• **WHAT THE EXERCISE ASKS**
Copy out all the records below, putting "navigation trail" in place of "breadcrumb" each time it appears, and change nothing else.
....................
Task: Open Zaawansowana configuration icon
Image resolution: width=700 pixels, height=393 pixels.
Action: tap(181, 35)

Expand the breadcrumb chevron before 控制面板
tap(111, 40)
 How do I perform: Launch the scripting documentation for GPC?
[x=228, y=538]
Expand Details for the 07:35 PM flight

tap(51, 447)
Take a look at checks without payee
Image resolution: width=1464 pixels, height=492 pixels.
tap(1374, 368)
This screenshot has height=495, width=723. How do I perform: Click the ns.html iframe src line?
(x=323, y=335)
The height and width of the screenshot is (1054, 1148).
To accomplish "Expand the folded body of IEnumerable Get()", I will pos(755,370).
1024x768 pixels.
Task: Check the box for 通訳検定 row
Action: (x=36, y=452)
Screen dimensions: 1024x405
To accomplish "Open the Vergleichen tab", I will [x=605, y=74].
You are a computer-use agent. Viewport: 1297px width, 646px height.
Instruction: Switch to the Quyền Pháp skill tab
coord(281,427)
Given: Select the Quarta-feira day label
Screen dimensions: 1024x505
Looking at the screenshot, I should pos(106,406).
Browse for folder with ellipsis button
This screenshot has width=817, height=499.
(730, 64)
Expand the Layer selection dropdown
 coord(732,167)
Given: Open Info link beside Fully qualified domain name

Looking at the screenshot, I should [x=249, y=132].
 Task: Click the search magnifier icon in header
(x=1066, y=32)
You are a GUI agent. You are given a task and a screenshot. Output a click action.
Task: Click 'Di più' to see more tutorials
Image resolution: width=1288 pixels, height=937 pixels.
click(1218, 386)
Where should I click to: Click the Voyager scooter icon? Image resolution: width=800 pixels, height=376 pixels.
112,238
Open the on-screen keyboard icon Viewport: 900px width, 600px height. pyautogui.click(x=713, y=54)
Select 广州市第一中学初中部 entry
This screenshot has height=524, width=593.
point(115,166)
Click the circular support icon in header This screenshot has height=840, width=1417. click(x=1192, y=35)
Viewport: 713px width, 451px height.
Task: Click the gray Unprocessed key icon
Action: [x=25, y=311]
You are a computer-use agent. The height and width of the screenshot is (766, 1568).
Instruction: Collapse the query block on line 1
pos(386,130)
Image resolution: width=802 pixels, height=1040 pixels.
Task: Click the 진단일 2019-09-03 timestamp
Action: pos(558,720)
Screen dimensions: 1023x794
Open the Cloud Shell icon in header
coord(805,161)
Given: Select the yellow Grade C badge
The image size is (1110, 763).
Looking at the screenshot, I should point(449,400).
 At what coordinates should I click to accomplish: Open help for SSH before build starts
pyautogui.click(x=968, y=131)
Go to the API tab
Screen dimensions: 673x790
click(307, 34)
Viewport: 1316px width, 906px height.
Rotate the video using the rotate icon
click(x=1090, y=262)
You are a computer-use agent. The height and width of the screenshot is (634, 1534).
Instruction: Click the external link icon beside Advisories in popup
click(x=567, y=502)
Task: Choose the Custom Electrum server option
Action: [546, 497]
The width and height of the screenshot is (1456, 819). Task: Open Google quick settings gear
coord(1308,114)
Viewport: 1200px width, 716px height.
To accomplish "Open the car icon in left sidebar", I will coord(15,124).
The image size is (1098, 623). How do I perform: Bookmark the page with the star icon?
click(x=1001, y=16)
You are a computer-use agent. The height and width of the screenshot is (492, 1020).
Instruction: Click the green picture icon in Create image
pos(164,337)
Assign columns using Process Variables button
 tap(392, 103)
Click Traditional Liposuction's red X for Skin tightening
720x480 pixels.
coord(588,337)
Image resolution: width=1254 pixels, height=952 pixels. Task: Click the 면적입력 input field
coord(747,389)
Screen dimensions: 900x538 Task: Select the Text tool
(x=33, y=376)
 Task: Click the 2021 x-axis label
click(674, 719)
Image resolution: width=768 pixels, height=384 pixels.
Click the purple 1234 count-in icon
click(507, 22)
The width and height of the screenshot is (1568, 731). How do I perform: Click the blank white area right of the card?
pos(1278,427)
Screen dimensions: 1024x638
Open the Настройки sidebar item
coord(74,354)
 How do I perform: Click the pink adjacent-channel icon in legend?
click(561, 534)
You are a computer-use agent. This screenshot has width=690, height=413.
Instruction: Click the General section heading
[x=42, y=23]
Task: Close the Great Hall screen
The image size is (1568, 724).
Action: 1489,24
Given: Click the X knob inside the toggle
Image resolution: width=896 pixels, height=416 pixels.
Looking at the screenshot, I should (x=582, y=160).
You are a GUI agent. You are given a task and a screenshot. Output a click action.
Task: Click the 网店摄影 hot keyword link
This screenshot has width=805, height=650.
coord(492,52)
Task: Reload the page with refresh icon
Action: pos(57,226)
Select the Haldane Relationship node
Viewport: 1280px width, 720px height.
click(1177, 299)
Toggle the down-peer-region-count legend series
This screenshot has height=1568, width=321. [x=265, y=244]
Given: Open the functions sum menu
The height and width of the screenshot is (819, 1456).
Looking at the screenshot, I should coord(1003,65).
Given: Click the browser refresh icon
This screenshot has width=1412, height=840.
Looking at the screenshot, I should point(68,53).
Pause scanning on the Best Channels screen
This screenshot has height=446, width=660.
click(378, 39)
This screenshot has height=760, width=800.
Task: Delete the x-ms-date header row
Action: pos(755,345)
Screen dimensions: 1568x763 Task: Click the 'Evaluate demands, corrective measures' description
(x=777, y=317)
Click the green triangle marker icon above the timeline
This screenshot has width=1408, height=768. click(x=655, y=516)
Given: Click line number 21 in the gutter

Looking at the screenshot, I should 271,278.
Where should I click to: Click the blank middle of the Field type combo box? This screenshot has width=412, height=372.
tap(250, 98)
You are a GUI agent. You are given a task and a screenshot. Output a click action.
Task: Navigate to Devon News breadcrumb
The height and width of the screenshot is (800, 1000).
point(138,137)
....................
• **REPLY TO THE EXERCISE**
Task: Open Zaawansowana configuration icon
Image resolution: width=700 pixels, height=393 pixels.
Action: tap(181, 35)

Expand the navigation trail chevron before 控制面板
tap(111, 40)
 How do I perform: Launch the scripting documentation for GPC?
[x=228, y=538]
Expand Details for the 07:35 PM flight

tap(51, 447)
Take a look at checks without payee
Image resolution: width=1464 pixels, height=492 pixels.
tap(1374, 368)
This screenshot has height=495, width=723. How do I perform: Click the ns.html iframe src line?
(x=323, y=335)
The height and width of the screenshot is (1054, 1148).
To accomplish "Expand the folded body of IEnumerable Get()", I will pos(755,370).
1024x768 pixels.
Task: Check the box for 通訳検定 row
Action: (x=36, y=452)
Screen dimensions: 1024x405
To accomplish "Open the Vergleichen tab", I will [x=605, y=74].
You are a computer-use agent. Viewport: 1297px width, 646px height.
Instruction: Switch to the Quyền Pháp skill tab
coord(281,427)
Given: Select the Quarta-feira day label
Screen dimensions: 1024x505
Looking at the screenshot, I should pos(106,406).
Browse for folder with ellipsis button
This screenshot has width=817, height=499.
(730, 64)
Expand the Layer selection dropdown
 coord(732,167)
Given: Open Info link beside Fully qualified domain name

Looking at the screenshot, I should [x=249, y=132].
 Task: Click the search magnifier icon in header
(x=1066, y=32)
You are a GUI agent. You are given a task and a screenshot. Output a click action.
Task: Click 'Di più' to see more tutorials
Image resolution: width=1288 pixels, height=937 pixels.
click(1218, 386)
Where should I click to: Click the Voyager scooter icon? Image resolution: width=800 pixels, height=376 pixels.
112,238
Open the on-screen keyboard icon Viewport: 900px width, 600px height. pyautogui.click(x=713, y=54)
Select 广州市第一中学初中部 entry
This screenshot has height=524, width=593.
point(115,166)
Click the circular support icon in header This screenshot has height=840, width=1417. click(x=1192, y=35)
Viewport: 713px width, 451px height.
Task: Click the gray Unprocessed key icon
Action: [x=25, y=311]
You are a computer-use agent. The height and width of the screenshot is (766, 1568).
Instruction: Collapse the query block on line 1
pos(386,130)
Image resolution: width=802 pixels, height=1040 pixels.
Task: Click the 진단일 2019-09-03 timestamp
Action: pos(558,720)
Screen dimensions: 1023x794
Open the Cloud Shell icon in header
coord(805,161)
Given: Select the yellow Grade C badge
The image size is (1110, 763).
Looking at the screenshot, I should point(449,400).
 At what coordinates should I click to accomplish: Open help for SSH before build starts
pyautogui.click(x=968, y=131)
Go to the API tab
Screen dimensions: 673x790
click(307, 34)
Viewport: 1316px width, 906px height.
Rotate the video using the rotate icon
click(x=1090, y=262)
You are a computer-use agent. The height and width of the screenshot is (634, 1534).
Instruction: Click the external link icon beside Advisories in popup
click(x=567, y=502)
Task: Choose the Custom Electrum server option
Action: [546, 497]
The width and height of the screenshot is (1456, 819). Task: Open Google quick settings gear
coord(1308,114)
Viewport: 1200px width, 716px height.
To accomplish "Open the car icon in left sidebar", I will coord(15,124).
The image size is (1098, 623). How do I perform: Bookmark the page with the star icon?
click(x=1001, y=16)
You are a computer-use agent. The height and width of the screenshot is (492, 1020).
Instruction: Click the green picture icon in Create image
pos(164,337)
Assign columns using Process Variables button
 tap(392, 103)
Click Traditional Liposuction's red X for Skin tightening
720x480 pixels.
coord(588,337)
Image resolution: width=1254 pixels, height=952 pixels. Task: Click the 면적입력 input field
coord(747,389)
Screen dimensions: 900x538 Task: Select the Text tool
(x=33, y=376)
 Task: Click the 2021 x-axis label
click(674, 719)
Image resolution: width=768 pixels, height=384 pixels.
Click the purple 1234 count-in icon
click(507, 22)
The width and height of the screenshot is (1568, 731). How do I perform: Click the blank white area right of the card?
pos(1278,427)
Screen dimensions: 1024x638
Open the Настройки sidebar item
coord(74,354)
 How do I perform: Click the pink adjacent-channel icon in legend?
click(561, 534)
You are a computer-use agent. This screenshot has width=690, height=413.
Instruction: Click the General section heading
[x=42, y=23]
Task: Close the Great Hall screen
The image size is (1568, 724).
Action: 1489,24
Given: Click the X knob inside the toggle
Image resolution: width=896 pixels, height=416 pixels.
Looking at the screenshot, I should (x=582, y=160).
You are a GUI agent. You are given a task and a screenshot. Output a click action.
Task: Click the 网店摄影 hot keyword link
This screenshot has width=805, height=650.
coord(492,52)
Task: Reload the page with refresh icon
Action: pos(57,226)
Select the Haldane Relationship node
Viewport: 1280px width, 720px height.
click(1177, 299)
Toggle the down-peer-region-count legend series
This screenshot has height=1568, width=321. [x=265, y=244]
Given: Open the functions sum menu
The height and width of the screenshot is (819, 1456).
Looking at the screenshot, I should coord(1003,65).
Given: Click the browser refresh icon
This screenshot has width=1412, height=840.
Looking at the screenshot, I should point(68,53).
Pause scanning on the Best Channels screen
This screenshot has height=446, width=660.
click(378, 39)
This screenshot has height=760, width=800.
Task: Delete the x-ms-date header row
Action: pos(755,345)
Screen dimensions: 1568x763 Task: Click the 'Evaluate demands, corrective measures' description
(x=777, y=317)
Click the green triangle marker icon above the timeline
This screenshot has width=1408, height=768. click(x=655, y=516)
Given: Click line number 21 in the gutter

Looking at the screenshot, I should 271,278.
Where should I click to: Click the blank middle of the Field type combo box? This screenshot has width=412, height=372.
tap(250, 98)
You are a GUI agent. You are given a task and a screenshot. Output a click action.
Task: Navigate to Devon News navigation trail
The height and width of the screenshot is (800, 1000).
point(138,137)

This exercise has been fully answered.